Wednesday, 23 April 2014

Police prepared for young Danes' "invasion" of Prague

18 February 2013

Prague, Feb 15 (CTK) - Some 6000 young Danes are to arrive in Prague for holiday this week and the police are therefore to keep reinforced patrols in the street then, police spokeswoman Eva Kropacova said Friday, referring to information from the Danish Embassy.

The Danish holiday will last for another week, she added.

In the past days, the police had to intervene in tens of incidents of drunk Danes who were brawling and demolishing hotel equipment.

"We are prepared. We have prepared enough policemen to be patrolling the streets if it is needed also during the whole next week, too, we suppose," Kropacova said.

About 100 policemen are on standby duty along with members of a special riot unit, she noted.

Tens of municipal policemen are to help the national police in Prague. They will be deployed to protect safety in the city centre and public transport means in connection with the Danes' arrival.

Besides, some 200 policemen, regularly patrolling the streets, will be prepared to help if need be.

The Prague emergency service has reported on its website that health care workers treated 28 foreigners, including 16 underage ones, in the past three days.

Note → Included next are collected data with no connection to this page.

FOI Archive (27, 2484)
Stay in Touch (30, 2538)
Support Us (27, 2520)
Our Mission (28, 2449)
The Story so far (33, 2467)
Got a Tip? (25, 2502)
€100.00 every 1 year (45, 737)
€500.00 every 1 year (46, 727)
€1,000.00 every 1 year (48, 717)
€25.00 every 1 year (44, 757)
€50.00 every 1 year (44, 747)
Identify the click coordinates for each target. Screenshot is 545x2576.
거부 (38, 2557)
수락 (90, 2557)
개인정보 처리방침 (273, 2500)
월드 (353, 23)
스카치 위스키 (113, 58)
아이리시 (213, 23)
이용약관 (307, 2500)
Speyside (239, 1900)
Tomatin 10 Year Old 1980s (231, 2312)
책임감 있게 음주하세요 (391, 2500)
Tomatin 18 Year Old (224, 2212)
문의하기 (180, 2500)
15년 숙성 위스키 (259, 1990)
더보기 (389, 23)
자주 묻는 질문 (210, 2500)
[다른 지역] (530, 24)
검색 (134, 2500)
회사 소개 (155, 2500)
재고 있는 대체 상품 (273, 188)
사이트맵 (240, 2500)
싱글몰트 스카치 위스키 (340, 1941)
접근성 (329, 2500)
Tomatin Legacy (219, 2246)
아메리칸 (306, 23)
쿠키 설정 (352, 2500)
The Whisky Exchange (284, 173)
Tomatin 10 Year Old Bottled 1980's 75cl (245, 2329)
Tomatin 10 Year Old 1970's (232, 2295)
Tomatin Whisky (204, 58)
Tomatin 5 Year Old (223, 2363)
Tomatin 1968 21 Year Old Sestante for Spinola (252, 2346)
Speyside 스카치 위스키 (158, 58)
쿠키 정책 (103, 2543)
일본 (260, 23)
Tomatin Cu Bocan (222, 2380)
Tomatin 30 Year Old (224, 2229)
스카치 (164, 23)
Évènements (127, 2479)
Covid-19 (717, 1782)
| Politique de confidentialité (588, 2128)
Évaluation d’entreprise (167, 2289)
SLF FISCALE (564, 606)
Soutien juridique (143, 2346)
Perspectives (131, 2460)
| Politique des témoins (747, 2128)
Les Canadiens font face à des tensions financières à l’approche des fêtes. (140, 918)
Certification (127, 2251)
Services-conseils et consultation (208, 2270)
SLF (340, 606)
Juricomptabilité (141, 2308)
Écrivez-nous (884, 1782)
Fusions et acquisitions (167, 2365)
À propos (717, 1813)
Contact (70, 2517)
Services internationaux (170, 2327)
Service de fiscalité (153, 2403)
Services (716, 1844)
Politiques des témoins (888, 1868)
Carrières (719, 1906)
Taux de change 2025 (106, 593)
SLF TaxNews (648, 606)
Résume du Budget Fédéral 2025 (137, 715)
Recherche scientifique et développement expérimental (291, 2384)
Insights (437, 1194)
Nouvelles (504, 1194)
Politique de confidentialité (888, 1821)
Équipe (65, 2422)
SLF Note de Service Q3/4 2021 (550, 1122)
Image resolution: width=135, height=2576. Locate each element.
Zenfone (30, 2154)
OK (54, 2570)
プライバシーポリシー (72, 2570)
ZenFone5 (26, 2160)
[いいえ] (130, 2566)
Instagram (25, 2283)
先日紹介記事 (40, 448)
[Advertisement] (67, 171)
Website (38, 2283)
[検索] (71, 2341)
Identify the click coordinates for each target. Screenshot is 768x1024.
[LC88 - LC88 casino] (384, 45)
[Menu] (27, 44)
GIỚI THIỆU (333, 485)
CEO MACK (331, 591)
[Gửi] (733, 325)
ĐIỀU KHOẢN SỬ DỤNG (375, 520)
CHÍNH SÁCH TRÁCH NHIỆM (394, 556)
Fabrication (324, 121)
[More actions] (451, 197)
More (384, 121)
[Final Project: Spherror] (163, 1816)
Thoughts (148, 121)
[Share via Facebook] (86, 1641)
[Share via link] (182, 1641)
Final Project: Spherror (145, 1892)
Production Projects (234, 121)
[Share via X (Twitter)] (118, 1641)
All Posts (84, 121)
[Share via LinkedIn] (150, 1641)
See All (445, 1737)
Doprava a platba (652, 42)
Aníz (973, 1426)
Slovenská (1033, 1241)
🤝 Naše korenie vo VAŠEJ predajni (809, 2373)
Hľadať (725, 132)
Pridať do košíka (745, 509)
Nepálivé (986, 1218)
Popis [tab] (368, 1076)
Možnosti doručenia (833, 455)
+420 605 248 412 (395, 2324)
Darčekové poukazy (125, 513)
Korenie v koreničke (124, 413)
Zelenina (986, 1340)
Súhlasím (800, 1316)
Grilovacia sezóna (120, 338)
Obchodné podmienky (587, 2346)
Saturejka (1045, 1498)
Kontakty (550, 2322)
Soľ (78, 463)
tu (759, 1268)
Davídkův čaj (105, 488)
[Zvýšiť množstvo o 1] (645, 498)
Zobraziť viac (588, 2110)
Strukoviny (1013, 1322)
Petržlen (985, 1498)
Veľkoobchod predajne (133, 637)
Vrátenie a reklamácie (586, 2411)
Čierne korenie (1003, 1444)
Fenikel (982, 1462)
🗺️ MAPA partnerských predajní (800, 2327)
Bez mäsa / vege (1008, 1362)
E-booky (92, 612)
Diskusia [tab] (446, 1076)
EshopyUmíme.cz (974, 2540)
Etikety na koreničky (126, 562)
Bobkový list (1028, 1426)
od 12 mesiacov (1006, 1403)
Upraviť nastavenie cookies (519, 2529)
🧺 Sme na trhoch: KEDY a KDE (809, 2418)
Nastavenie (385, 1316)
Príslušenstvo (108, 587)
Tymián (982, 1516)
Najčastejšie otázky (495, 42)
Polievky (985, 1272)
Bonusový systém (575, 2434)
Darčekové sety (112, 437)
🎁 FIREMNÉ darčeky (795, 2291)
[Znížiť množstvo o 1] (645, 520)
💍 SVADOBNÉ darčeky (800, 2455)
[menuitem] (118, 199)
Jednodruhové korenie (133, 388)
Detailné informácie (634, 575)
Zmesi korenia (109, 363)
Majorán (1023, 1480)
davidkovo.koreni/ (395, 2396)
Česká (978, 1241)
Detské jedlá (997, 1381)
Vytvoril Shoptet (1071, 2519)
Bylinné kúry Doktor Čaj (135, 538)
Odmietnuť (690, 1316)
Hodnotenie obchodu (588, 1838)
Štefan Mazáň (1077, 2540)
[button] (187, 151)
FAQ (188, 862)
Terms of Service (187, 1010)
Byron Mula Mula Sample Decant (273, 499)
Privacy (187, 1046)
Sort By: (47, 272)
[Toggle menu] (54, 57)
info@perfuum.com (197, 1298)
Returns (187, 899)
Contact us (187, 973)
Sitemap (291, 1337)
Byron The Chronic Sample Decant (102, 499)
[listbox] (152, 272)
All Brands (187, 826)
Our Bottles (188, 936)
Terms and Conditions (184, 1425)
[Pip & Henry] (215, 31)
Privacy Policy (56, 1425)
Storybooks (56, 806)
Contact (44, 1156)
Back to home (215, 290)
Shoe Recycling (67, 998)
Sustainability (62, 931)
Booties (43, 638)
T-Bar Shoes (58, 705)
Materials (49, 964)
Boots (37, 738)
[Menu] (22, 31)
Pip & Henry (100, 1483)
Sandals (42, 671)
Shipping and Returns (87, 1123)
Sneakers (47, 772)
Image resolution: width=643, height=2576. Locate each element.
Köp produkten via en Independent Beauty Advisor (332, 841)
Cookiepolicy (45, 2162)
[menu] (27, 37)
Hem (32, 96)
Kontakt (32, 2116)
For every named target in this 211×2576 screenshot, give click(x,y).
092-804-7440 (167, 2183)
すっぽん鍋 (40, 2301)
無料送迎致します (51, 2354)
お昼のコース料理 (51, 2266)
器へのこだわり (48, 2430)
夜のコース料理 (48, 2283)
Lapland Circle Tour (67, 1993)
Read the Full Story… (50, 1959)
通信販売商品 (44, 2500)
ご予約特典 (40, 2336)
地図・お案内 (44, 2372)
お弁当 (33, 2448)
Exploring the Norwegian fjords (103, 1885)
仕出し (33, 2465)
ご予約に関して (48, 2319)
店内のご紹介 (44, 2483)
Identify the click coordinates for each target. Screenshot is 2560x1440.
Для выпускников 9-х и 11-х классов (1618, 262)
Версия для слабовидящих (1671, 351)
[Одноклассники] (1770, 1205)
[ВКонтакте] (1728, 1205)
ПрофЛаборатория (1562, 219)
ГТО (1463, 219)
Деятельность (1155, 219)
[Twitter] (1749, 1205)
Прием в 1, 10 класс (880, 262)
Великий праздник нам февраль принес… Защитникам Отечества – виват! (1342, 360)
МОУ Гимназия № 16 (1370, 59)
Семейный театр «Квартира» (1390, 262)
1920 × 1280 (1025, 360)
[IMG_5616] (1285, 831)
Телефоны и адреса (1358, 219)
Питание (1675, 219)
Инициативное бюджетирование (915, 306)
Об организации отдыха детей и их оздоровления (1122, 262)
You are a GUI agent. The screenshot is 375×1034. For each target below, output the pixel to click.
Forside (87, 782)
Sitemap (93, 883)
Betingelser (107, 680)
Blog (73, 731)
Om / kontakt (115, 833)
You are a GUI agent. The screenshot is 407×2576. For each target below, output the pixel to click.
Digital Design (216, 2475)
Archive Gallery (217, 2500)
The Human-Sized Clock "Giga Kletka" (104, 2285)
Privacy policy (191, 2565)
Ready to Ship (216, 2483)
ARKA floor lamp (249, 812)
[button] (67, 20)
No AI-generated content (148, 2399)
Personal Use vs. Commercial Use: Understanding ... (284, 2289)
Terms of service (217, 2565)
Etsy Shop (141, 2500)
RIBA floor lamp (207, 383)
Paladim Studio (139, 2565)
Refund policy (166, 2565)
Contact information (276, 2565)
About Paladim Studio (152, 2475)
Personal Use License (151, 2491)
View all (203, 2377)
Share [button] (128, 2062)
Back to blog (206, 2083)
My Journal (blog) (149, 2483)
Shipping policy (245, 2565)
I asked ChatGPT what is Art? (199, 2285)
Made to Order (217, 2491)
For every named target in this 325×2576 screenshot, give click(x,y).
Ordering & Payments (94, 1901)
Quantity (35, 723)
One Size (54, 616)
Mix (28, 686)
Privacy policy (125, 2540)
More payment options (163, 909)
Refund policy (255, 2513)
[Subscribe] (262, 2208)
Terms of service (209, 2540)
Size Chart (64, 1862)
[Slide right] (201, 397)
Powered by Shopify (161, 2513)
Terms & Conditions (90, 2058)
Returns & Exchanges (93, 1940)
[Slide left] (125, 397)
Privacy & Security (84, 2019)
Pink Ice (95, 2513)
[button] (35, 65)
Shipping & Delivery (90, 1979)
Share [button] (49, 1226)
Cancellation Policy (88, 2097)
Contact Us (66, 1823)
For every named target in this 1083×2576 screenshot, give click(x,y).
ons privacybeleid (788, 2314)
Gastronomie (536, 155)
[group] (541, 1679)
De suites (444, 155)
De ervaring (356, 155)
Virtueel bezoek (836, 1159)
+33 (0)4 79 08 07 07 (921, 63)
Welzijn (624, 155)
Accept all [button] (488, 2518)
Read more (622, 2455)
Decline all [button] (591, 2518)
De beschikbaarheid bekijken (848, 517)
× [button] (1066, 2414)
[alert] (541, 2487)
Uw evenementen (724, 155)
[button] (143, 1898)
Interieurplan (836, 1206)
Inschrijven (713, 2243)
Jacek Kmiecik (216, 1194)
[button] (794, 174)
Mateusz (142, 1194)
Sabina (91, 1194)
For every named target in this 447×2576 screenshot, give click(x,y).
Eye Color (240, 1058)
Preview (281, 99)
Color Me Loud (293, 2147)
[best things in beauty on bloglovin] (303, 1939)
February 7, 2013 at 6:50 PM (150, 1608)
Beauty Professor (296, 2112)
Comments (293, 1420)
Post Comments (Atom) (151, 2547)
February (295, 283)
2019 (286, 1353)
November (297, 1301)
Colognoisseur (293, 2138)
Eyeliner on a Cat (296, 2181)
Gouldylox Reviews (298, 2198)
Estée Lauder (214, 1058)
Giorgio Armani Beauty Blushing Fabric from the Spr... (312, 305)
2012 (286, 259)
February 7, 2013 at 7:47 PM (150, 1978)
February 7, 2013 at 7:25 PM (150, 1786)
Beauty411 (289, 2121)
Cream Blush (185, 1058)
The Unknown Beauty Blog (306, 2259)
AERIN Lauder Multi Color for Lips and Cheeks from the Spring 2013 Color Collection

They suffered from indigestion caused by extensive alcohol consumption, head and limb injuries caused by falls in drunkenness, and slashings by broken glass, the emergency service said.

Kropacova said some 8000 foreign students had visited Prague so far. They stay for two to three days on average.

Since the beginning of the week the police have handled about ten incidents with them a day.

A travel agency transports young Danes to Prague by coach but it does not organise the rest of the programme, including accommodation, Kropacova said, adding that some of them even change hotels during their short stay in the Czech capital.

According to the police's previous information, the (Danish) students have caused damage worth hundreds of thousands of crowns to the equipment of hotels.

On Wednesday, for example, they caused a damage of over 100,000 crowns in a hotel. On the same day, a group of Danes put up a brawl in another hotel and one student had to be hospitalised.

However, Kropacova said most of the damage had been covered from the deposit they had to pay at hotels or from their accounts.

Danish press reports that Prague is popular among Danish tourists, and some 200,000 of them visit it annually. But such mass trips of the youth are a new phenomenon, it writes.

"Prague is a very beautiful city. However, it attracts the youth by cheap beer as well," Bergenske Tidende paper quotes Danish Ambassador to Prague Christian Hoppe as saying.

Jyllands-Posten daily has reported about the Rejsemaegleren travel agency that focuses on young Danes' trips to Prague.

Young Danes often describe their visit to Prague as a nightmare in Danish papers.

Nikolai Toftegaard, a Danish secondary school student, was stabbed outside a night club in Prague centre though he was not involved in a previous brawl at a disco, he said.

Danish press also writes that clients of the Rejsemaegleren agency are complaining about its trips describing them as chaotic and badly organised.